Fortunately, that has changed. Most firms of loss adjusters have a specialist team who deal with subsidence claims.

Speed is vital to today's insurer as it is recognised that the longer a claim remains outstanding the greater the potential for cost escalation.

Reducing time
The process of site investigation, removal of cause, monitoring and permanent repair is having to be driven down to a much tighter time-period, and policyholders are even being invited to comment on the overall claim programme!

In recent years, subsidence specialist adjusters have had to come to terms with and fully understand a variety of complex legislative changes.

Meanwhile, the public is much more aware of subsidence and expectations are higher.

More and more research into subsidence has and is continuing to take place – the recently set-up Hortlink Project being a good example, to provide us all eventually with data on the extent that tree reductions are capable of reducing soil moisture uptake. Persuading Government and industry to fund more research into subsidence will be a continual challenge in the future.

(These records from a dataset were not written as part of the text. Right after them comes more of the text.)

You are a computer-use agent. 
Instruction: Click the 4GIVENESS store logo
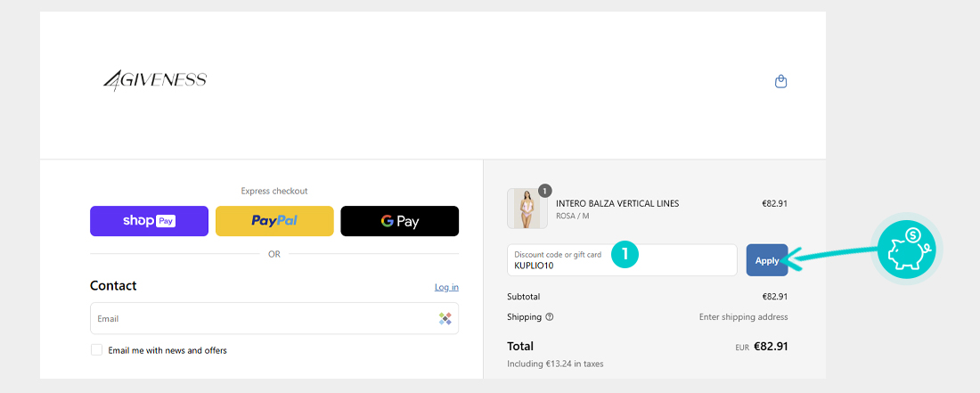click(155, 80)
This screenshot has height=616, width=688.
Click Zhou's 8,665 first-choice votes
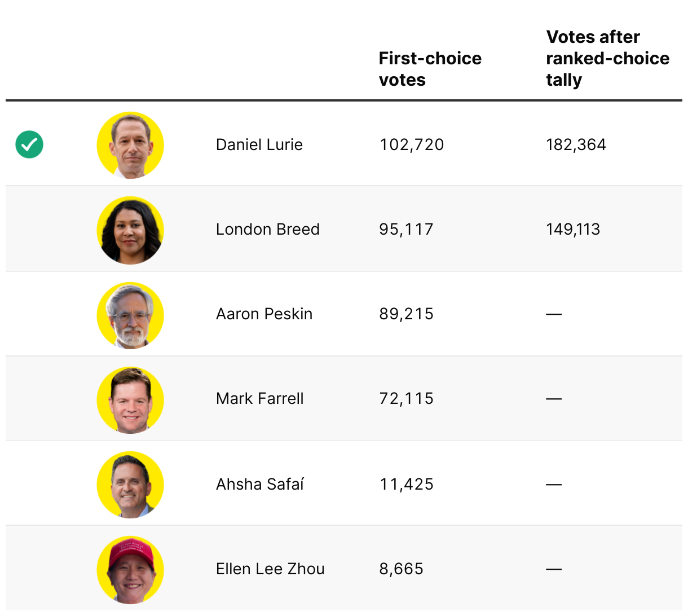(x=402, y=569)
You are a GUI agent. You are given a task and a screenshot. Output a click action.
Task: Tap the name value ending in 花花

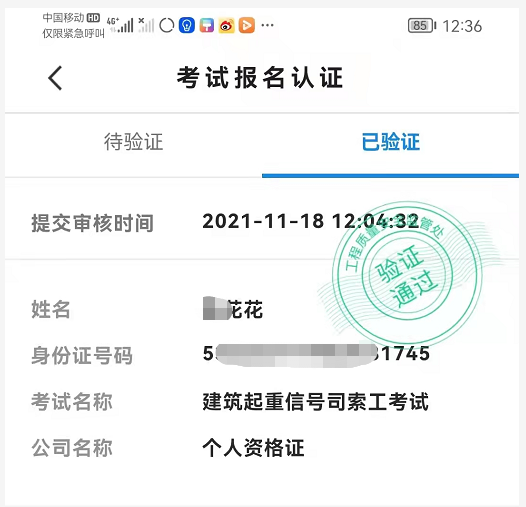pos(232,309)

Insurers themselves have recognised they have a part to play in improving the process, paying for tree reductions being a good example, although not as yet followed by all the market.

Customer satisfaction
These days "Customer Satisfaction" is the buzz-word with the bigger composite insurers. Balancing policy entitlement with keeping the policyholder happy is stretching the loss adjusters' skills ever further. Reduced timescales for carrying out site investigations, monitoring, effecting repairs and completing the claim is bringing about a much slicker operations in our industry. Those who do not participate find they cannot compete.

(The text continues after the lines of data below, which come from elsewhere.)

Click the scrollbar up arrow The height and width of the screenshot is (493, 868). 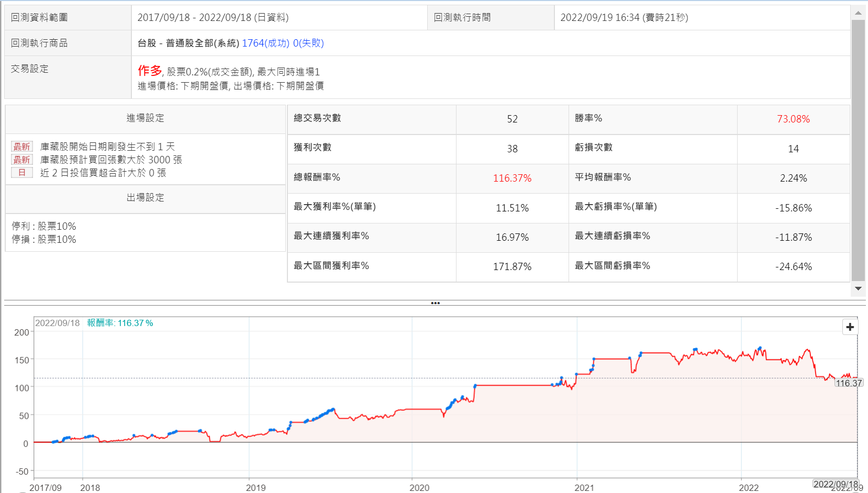[x=858, y=13]
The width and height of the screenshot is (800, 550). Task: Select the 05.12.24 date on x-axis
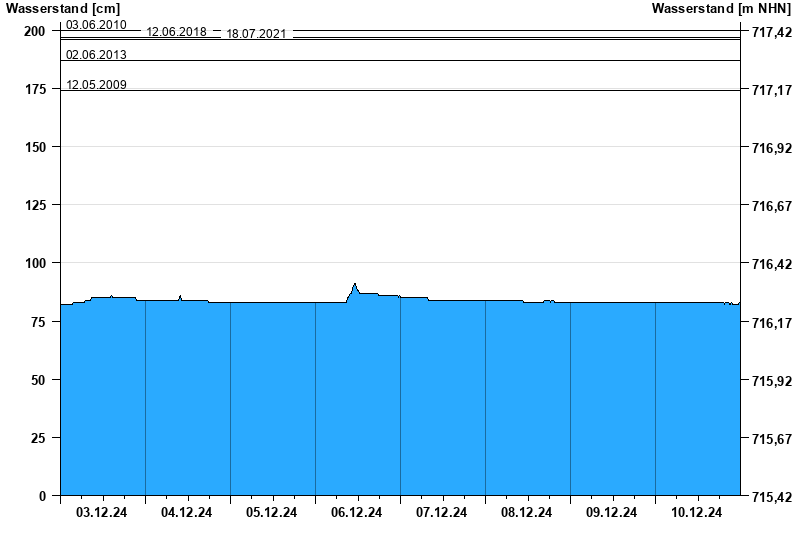tap(272, 513)
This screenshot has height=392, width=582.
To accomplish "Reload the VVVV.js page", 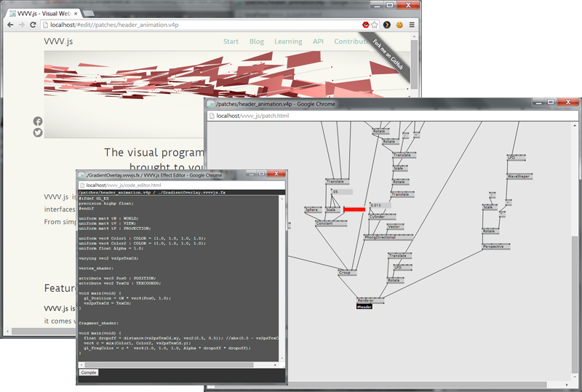I will 33,25.
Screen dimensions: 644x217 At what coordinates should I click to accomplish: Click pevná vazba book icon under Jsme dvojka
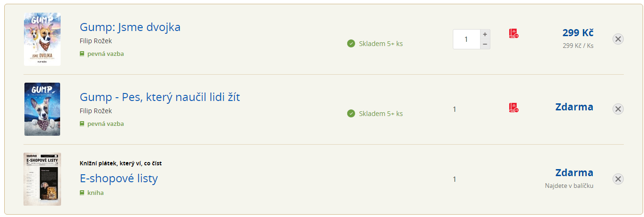pos(82,54)
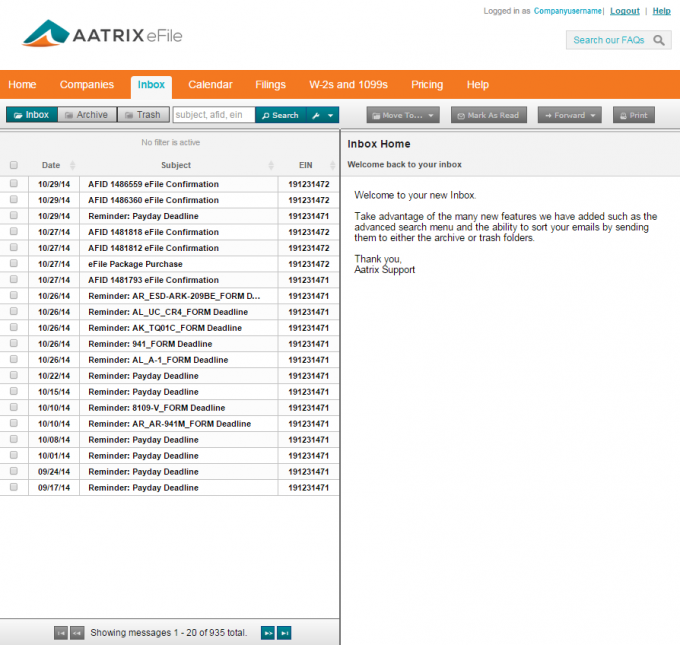Open the W-2s and 1099s tab
Screen dimensions: 680x645
[x=348, y=85]
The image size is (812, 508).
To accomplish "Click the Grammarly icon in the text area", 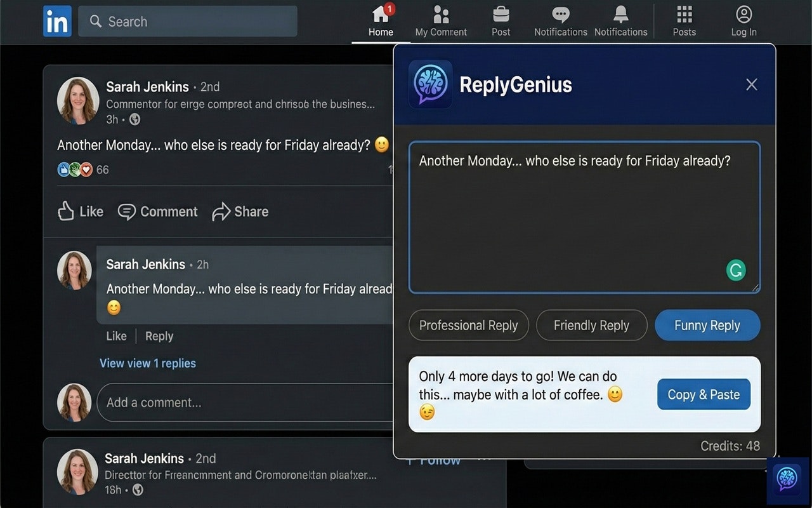I will [736, 270].
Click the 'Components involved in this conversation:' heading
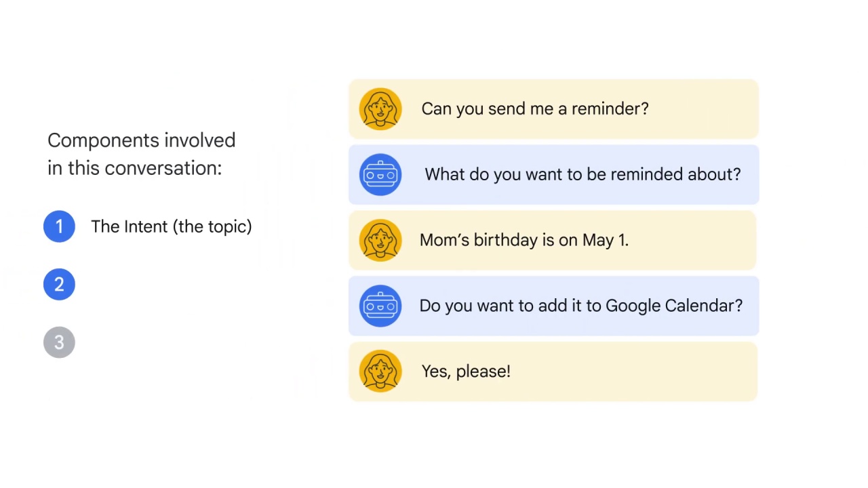Viewport: 868px width, 488px height. 142,155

We think there is a direct correlation between the service we as loss adjusters deliver and the quality of the staff employed. One badly handled claim will let a whole organisation down.

Proper pay and conditions, with adequate training, will pay dividends, backed up by regular audits used constructively. Build a culture of career enhancement to bring on younger staff. There are a limited number of qualified engineers and surveyors out there prepared to work in claims, and younger people are being deterred by the current state of the profession.

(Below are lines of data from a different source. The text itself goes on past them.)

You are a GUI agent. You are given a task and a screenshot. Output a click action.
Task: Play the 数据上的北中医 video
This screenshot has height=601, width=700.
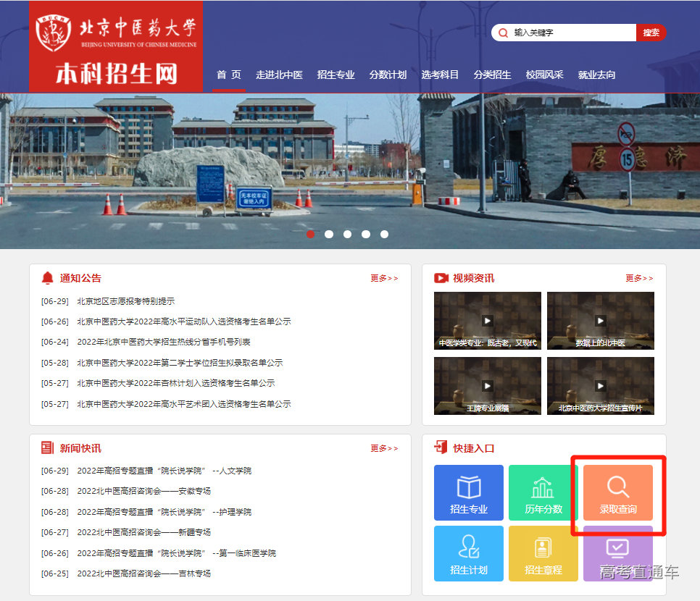tap(600, 321)
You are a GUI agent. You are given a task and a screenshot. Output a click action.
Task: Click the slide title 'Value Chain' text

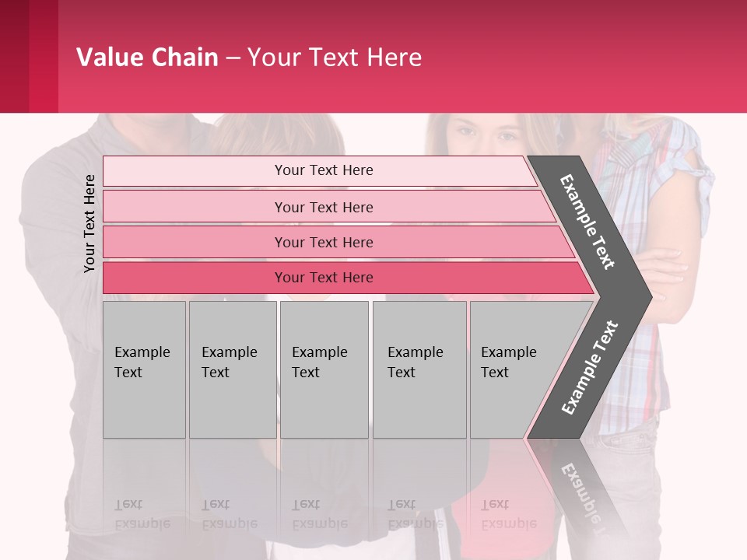147,57
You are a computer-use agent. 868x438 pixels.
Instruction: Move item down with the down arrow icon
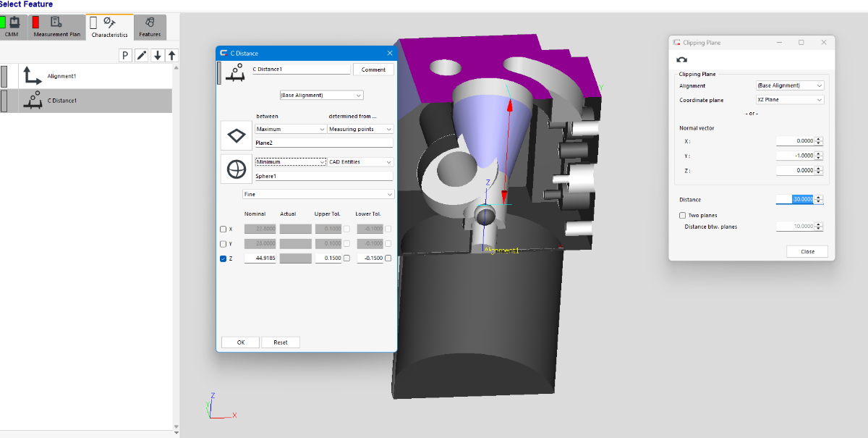pyautogui.click(x=158, y=56)
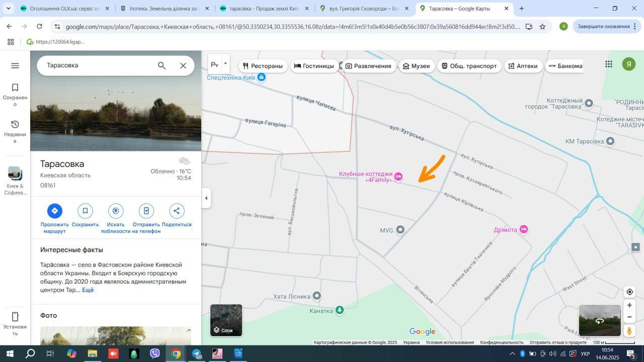The width and height of the screenshot is (644, 362).
Task: Collapse the side panel with arrow handle
Action: (206, 198)
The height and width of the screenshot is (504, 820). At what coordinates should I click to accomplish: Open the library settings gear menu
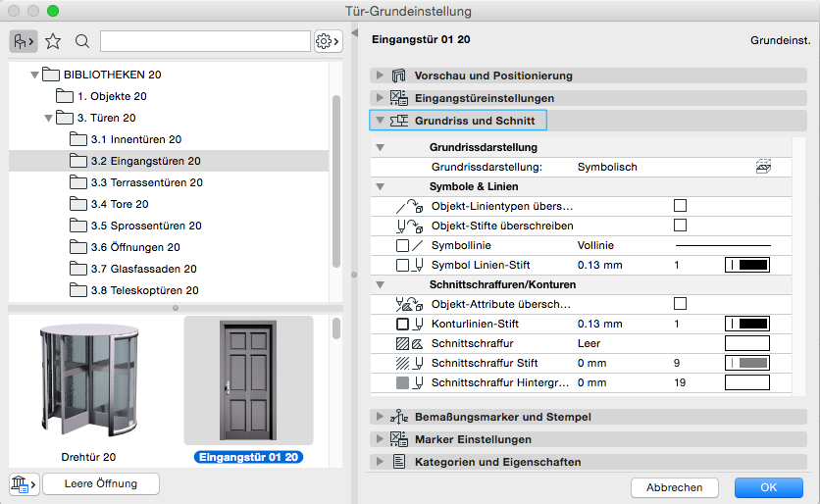click(x=328, y=41)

This is where the challenge really exists and where the chartered institute can play an active part – most professional engineers and surveyors employed by firms of loss adjusters are put off from taking the Institute's exams by a lack of structured teaching. Look at how few qualified as chartered loss adjusters in recent years.

If we do not tackle the problem, insurers are going to point out our lack of added value to claims – why not go straight to firms of consulting engineers instead? We have to be able to demonstrate as a profession that it is simply not the technical aspects of managing investigations and repairing subsidence that we can deal with, but all other aspects traditionally a loss adjuster expects to deal with – policy interpretation and management, policyholder management, and recoveries/contribution.

Subsidence is here to stay
Subsidence claims will always exist – if we as a profession are going to succeed in persuading insurers and others that we are the best people to employ, then we need to start addressing these problems – otherwise there will be an increasingly older demographic shift in the age group of people able to deal with subsidence, and relatively few experienced or qualified people coming through the system to replace us. Other professions will quickly step in to the void.